Il y avait une école d’orateurs toujours subsistante, c’était celle de la chaire. Les orateurs sacrés, malgré leur mauvais goût, devaient être souvent élevés au-dessus d’eux-mêmes, par la dignité de la religion et de la morale. Les grands objets inspirent de grandes idées ; il est impossible de n’être pas quelquefois sublime en parlant de Dieu, de l’éternité et du temps. Newton même, selon la remarque d’un écrivain philosophe67, Newton était éloquent sur ces objets. Quelques hommes dans ce genre avaient donc acquis de la célébrité, et d’autres faisaient des efforts pour y atteindre. Ne pouvant donner l’impulsion à leur siècle, ils étaient du moins capables de la recevoir.

Les esprits se trouvaient dans cette disposition, quand Louis XIV, à qui il fut enfin permis d’être roi, développa son caractère, et fit naître de grands événements. On vit la France quarante ans aux prises avec l’Europe ; on vit des provinces conquises, tous les rois humiliés, ou protégés, ou vaincus, une foule de grands hommes, les arts et les plaisirs au milieu des batailles, partout un caractère imposant, et cet éclat de renommée, qui subjugue autant que la force, qui annonce la puissance, la fait et la multiplie : alors les esprits et les âmes se montèrent au niveau du gouvernement ; chacun fut jaloux de soutenir la dignité de sa nation. Le sujet ne pouvant être à côté de son roi par la puissance, voulut s’y placer par la gloire. L’enthousiasme publia fit naître ou perfectionna les talents ; ils se vouèrent tous au plaisir, ou à la grandeur du maître.
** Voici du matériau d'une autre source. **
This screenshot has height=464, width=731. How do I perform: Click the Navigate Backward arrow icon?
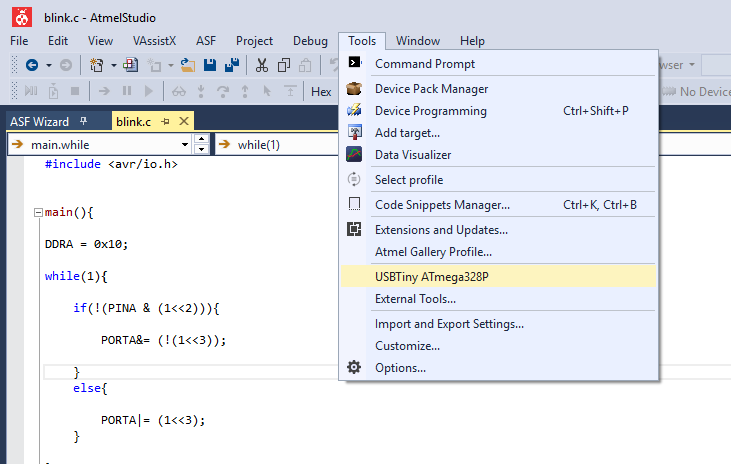pyautogui.click(x=32, y=65)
Louis XIV, du fond de ses palais, animait tout ; ordonnait à ses sujets d’être grands, et le génie, cet esclave altier, debout au pied du trône, attendait ses ordres en silence pour lui obéir.

Qu’on se représente une de ces fêtes, telle qu’on en donnait quelquefois dans la Grèce et dans Rome ; ces fêtes, ou, après des victoires, cent mille citoyens étaient assemblés, où tous les temples étaient ouverts, où les autels et les statues des dieux étaient couronnés de fleurs, où la poésie, la musique, la danse, les chefs-d’œuvre de tous les arts, les représentations dramatiques de toute espèce étaient prodiguées, et où la renommée et la gloire, en présence d’une nation entière, attendaient les talents. Si dans l’assemblée tout à coup paraissait un orateur, et qu’au milieu de l’ivresse générale il voulût se faire entendre, ne fallait-il pas que tout cet appareil de grandeur, dont il était entouré, l’élevât lui-même ? n’était-il pas forcé comme malgré lui de donner plus de dignité à ses idées, plus de hauteur à son imagination, plus de noblesse à son langage, et je ne sais quoi de plus auguste et de plus fort à son accent ? Telle est l’image de la révolution, que l’éloquence éprouva sous le règne de Louis XIV68.
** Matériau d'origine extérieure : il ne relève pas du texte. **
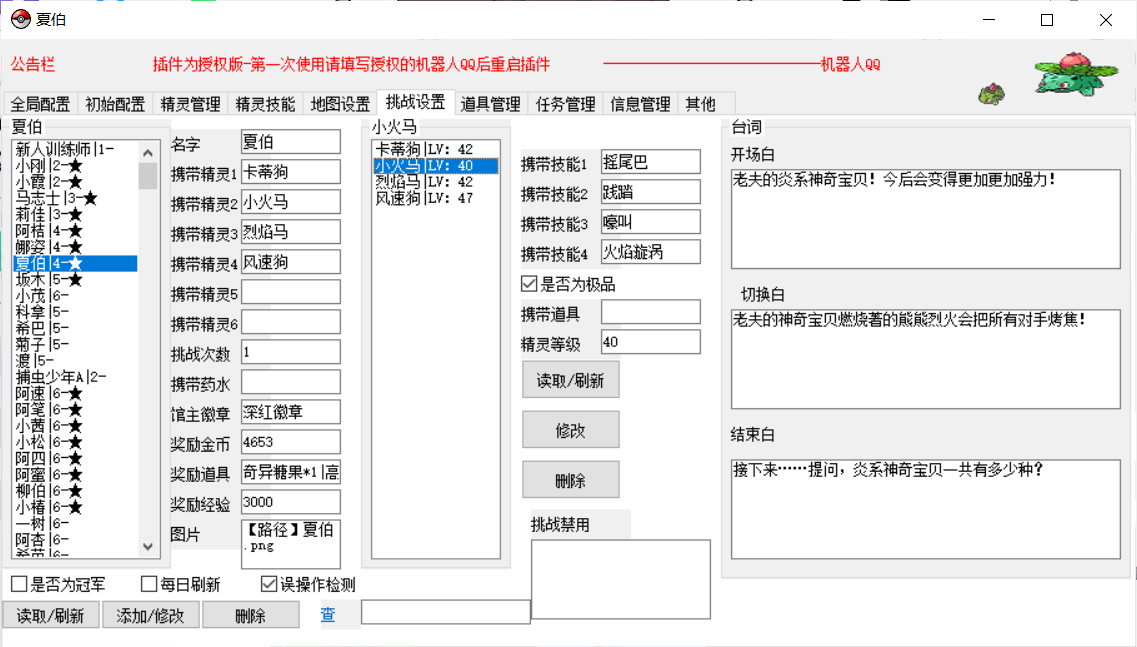1137x647 pixels.
Task: Click the list scrollbar down arrow
Action: point(148,546)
Cependant nous n’eûmes point d’éloquence politique : notre gouvernement et la forme de la constitution s’y refusaient. Nous eûmes dans ce genre l’éloquence des monarchies, qui consistait à louer. L’éloquence du barreau acquit de l’ordre, de la justesse, de la pureté dans son langage, plus de précision dans ses raisonnements, mais elle ne put acquérir cette force, qui est ridicule quand elle n’est que dans les mots, qui, pour se communiquer, doit être imprimée à la pensée, et ne peut jamais l’être que par la chose même et l’importance générale de l’objet. L’éloquence s’éleva donc surtout dans la chaire, et c’est là qu’elle parvint à sa plus grande hauteur ; car pour être vraiment éloquent, on a besoin d’être l’égal de ceux à qui l’on parle, quelquefois même d’avoir ou de prendre sur eux une espèce d’empire ; et l’orateur sacré parlant au nom de Dieu, peut seul déployer dans les monarchies devant les grands, les peuples et les rois, cette sorte d’autorité et cette franchise altière et libre, que dans les républiques l’égalité des citoyens, et une patrie qui appartenait à tous, donnait aux anciens orateurs. Dans tous les genres, nous eûmes plutôt de la dignité que de la force ; et notre éloquence, circonspecte jusque dans sa grandeur, et mesurée même en s’élevant, fut presque toujours noble et sage, et presque jamais impétueuse et passionnée.